_About this exercise_
Only an exact repetition of all the entries will be accepted.

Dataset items
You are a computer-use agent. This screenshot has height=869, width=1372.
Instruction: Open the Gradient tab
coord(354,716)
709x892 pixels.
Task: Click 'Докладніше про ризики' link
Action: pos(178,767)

_Answer for this exercise_
You are a computer-use agent. This screenshot has height=869, width=1372.
Instruction: Open the Gradient tab
coord(354,716)
709x892 pixels.
Task: Click 'Докладніше про ризики' link
Action: pos(178,767)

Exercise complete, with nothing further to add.